Can't figure the cause of eczema? Check your perfume
Researchers have shown that a common fragrance chemical which is one of the main constituents of the lavender oil can cause allergic eczema.
Linalyl acetate is not on the list of allergenic compounds by the EU Cosmetics Directive.
A team from Sahlgrenska Akademin at the University of Gothenburg in Sweden has found that it can react with oxygen in the air to form strongly allergenic hydroperoxides.
Thus, linalyl acetate can be a common cause of contact allergy.
The study included 1,717 participants who were being assessed for eczema related to contact allergy.
Approximately 2% of them had allergic reactions to oxidized linalyl acetate.

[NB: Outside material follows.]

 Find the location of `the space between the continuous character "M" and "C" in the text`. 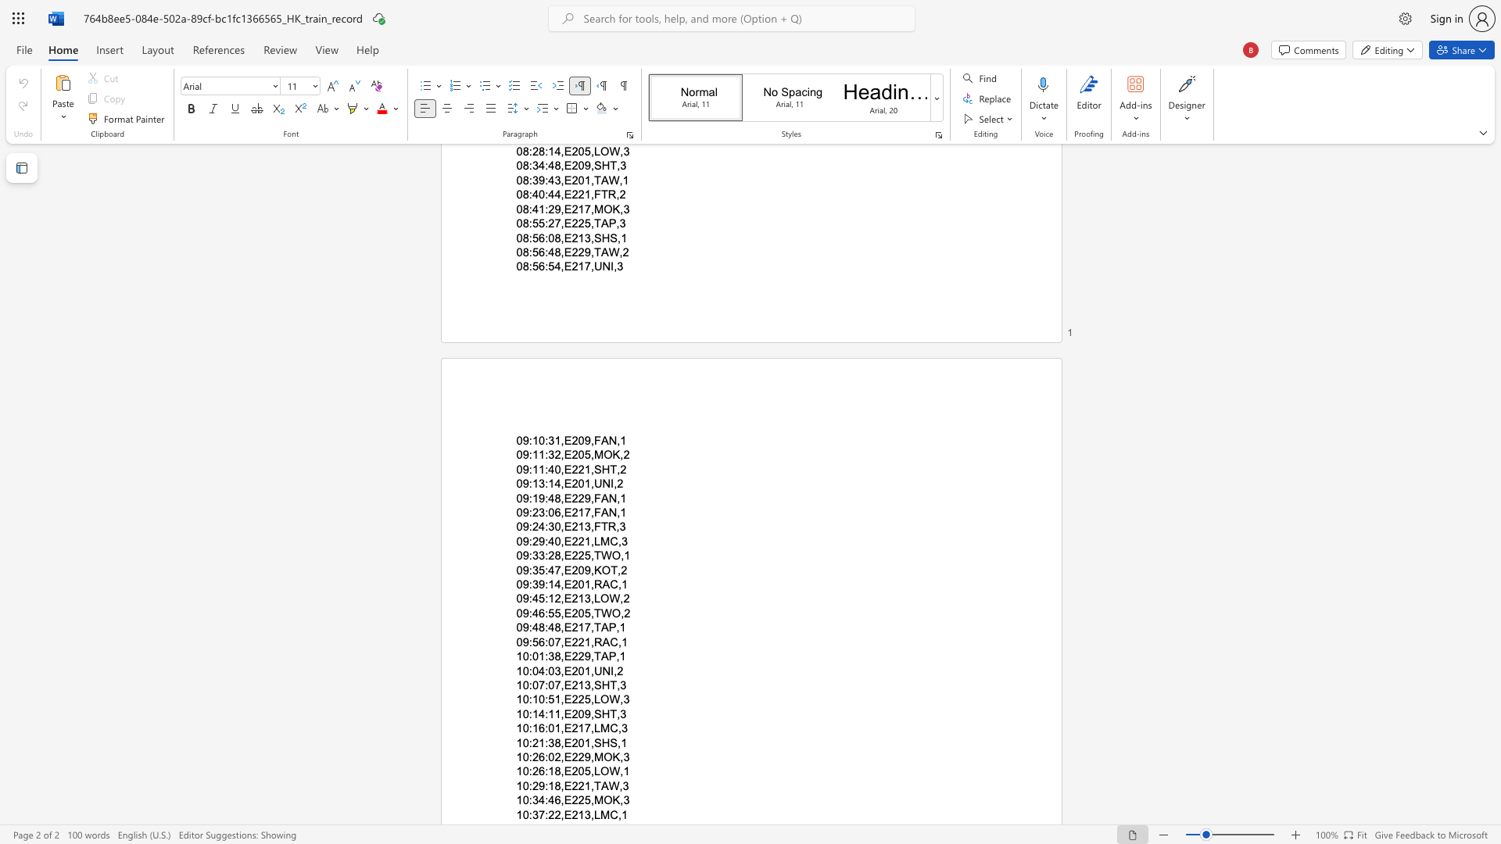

"That may seem like a small percentage but it is approximately the same result as for the fragrance compounds listed in the Cosmetics Directive," said Lina Hagvall, one of the researchers.
Because the substance is not mentioned on cosmetic products, consumers have trouble avoiding it, which can turn allergic eczema into a more severe long-term condition.
In accordance with the EU Cosmetics Directive, makeup, ointments, shampoo, deodorants, toothpaste and other products must mention the ingredients in order for consumers to avoid the substances which they are allergic to.
The study has been published in the journal Contact Dermatitis.